- _Problem requirements_: Rewrite the data below with each "click action" replaced by "tap action", leaving everything else untouched.

- _Rows_:

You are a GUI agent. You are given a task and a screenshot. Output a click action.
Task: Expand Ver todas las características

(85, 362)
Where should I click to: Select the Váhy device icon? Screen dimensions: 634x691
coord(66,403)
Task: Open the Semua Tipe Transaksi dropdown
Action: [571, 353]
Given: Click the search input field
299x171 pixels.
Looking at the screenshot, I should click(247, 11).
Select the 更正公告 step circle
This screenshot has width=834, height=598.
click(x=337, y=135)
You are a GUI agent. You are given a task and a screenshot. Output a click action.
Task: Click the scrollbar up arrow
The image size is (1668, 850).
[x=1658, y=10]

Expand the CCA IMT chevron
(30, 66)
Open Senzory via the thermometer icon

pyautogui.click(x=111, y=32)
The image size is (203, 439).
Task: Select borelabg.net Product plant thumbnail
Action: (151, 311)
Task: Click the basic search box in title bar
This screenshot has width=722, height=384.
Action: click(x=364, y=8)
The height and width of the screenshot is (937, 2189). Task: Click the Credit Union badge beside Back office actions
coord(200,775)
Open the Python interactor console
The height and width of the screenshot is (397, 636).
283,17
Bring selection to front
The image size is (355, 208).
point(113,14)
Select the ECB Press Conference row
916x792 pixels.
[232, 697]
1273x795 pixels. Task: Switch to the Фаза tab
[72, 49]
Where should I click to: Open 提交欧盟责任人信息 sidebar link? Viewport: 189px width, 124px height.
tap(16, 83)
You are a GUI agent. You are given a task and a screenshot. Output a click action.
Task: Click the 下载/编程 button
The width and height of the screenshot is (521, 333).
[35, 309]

- _Response_:
You are a GUI agent. You are given a task and a screenshot. Output a tap action.
Task: Expand Ver todas las características

(85, 362)
Where should I click to: Select the Váhy device icon? Screen dimensions: 634x691
coord(66,403)
Task: Open the Semua Tipe Transaksi dropdown
Action: [571, 353]
Given: Click the search input field
299x171 pixels.
Looking at the screenshot, I should click(247, 11).
Select the 更正公告 step circle
This screenshot has width=834, height=598.
click(x=337, y=135)
You are a GUI agent. You are given a task and a screenshot. Output a tap action.
Task: Click the scrollbar up arrow
The image size is (1668, 850).
[x=1658, y=10]

Expand the CCA IMT chevron
(30, 66)
Open Senzory via the thermometer icon

pyautogui.click(x=111, y=32)
The image size is (203, 439).
Task: Select borelabg.net Product plant thumbnail
Action: (151, 311)
Task: Click the basic search box in title bar
This screenshot has width=722, height=384.
Action: click(x=364, y=8)
The height and width of the screenshot is (937, 2189). Task: Click the Credit Union badge beside Back office actions
coord(200,775)
Open the Python interactor console
The height and width of the screenshot is (397, 636).
283,17
Bring selection to front
The image size is (355, 208).
point(113,14)
Select the ECB Press Conference row
916x792 pixels.
[232, 697]
1273x795 pixels. Task: Switch to the Фаза tab
[72, 49]
Where should I click to: Open 提交欧盟责任人信息 sidebar link? Viewport: 189px width, 124px height.
tap(16, 83)
You are a GUI agent. You are given a task and a screenshot. Output a tap action.
Task: Click the 下载/编程 button
The width and height of the screenshot is (521, 333).
[35, 309]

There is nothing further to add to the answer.